How Morley Safer convinced Americans to drink more wine
“The French Paradox” is a classic Morley Safer story – witty, wry, and a favorite among viewers, perhaps because of his key conclusion: we could all probably benefit from drinking more red wine.
The 1991 story opens with Morley at a bistro in Lyon, ticking off fatty menu items -- pig’s head pâté, black pudding, and other foods high in oil, butter, and animal fat -- and asking a cardiologist how it’s possible the French have lower levels of heart disease than Americans given their diet.
“The farmers have been eating this for years. They’ve been eating a very high-fat diet, it seems, and yet they don’t get heart disease,” the doctor told Safer. “We took the same diet and put it into an American, we would all be suffering from coronaries at an early age. There’s something about the French that seems to be protecting them, and we’re not sure what it is. We’re looking for it.”
One possible answer lay in something else on Safer’s café table: the wine. With a glass in hand, Safer explained the emerging theory that red wine can flush fatty deposits, which cling to blood platelets on the artery wall, out of the body.
“The answer to the riddle, the explanation of the paradox, may lie in this inviting glass,” Safer said.
The French were also credited for eating more fresh food and less processed food than Americans, but it’s the verdict on wine that really caught viewers’ attention.

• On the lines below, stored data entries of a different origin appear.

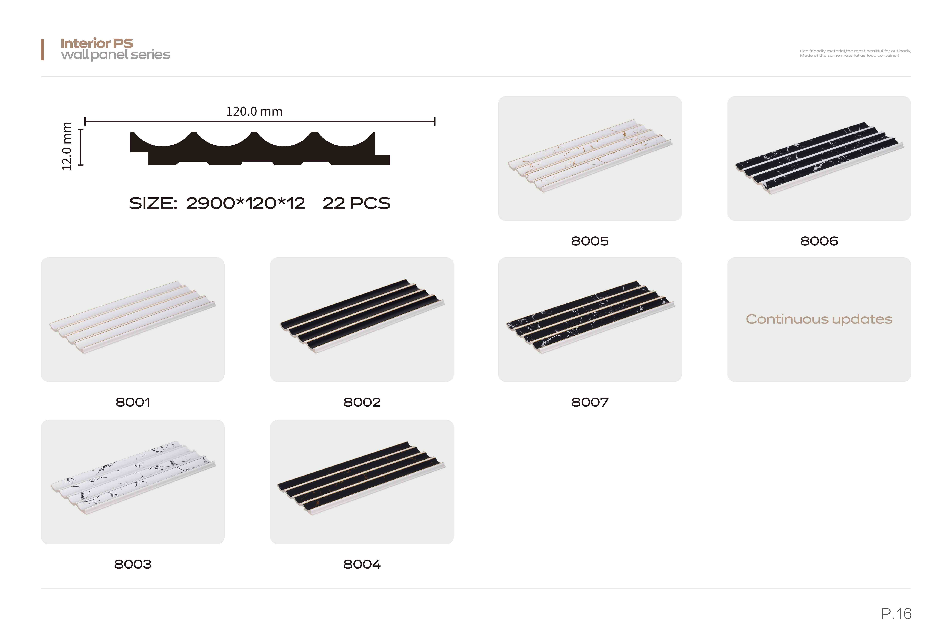Click the 8006 product code label
Screen dimensions: 952x635
click(819, 241)
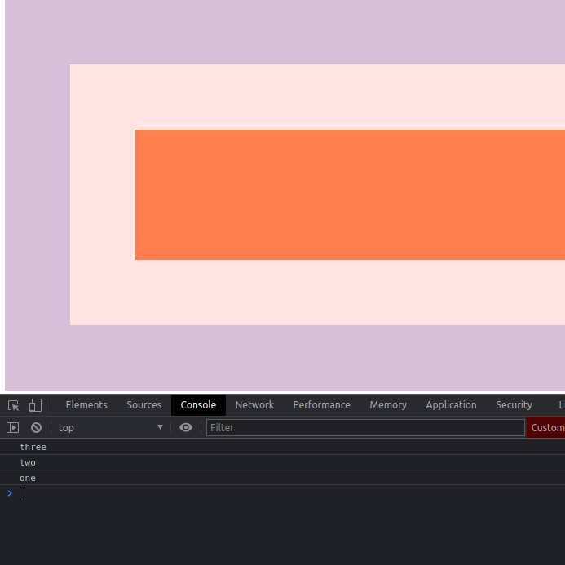Open the Sources tab
Viewport: 565px width, 565px height.
click(143, 405)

After the report aired, demand for red wine in the U.S. spiked, and ever since, Safer’s story has been credited with popularizing the idea that drinking a little bit of red wine regularly could be good for your health.
Morley’s longtime friend, Tom Brokaw of NBC, told 60 Minutes that the story was one of his all-time favorites. He wasn’t alone “I think [Morley] probably got more calls that Sunday night than any other CBS correspondent had ever gotten,” Brokaw said in the hour-long tribute to Morley that aired just a week before the 60 Minutes correspondent’s death in May.
Despite the popularity of the theory, the French Paradox has never been officially confirmed.
The American Heart Association (AHA) states on its website that no “direct comparison trials” have been conducted “to determine the specific effect of wine or other alcohol on the risk of developing heart disease or stroke.”
The AHA says that many of red wine’s benefits, including antioxidants and HDL or good cholesterol, can be obtained through other fruits and vegetables.
How would Morley react to the choice between broccoli and Bordeaux? “A votre santé,” he might say, raising a glass. “To your health.”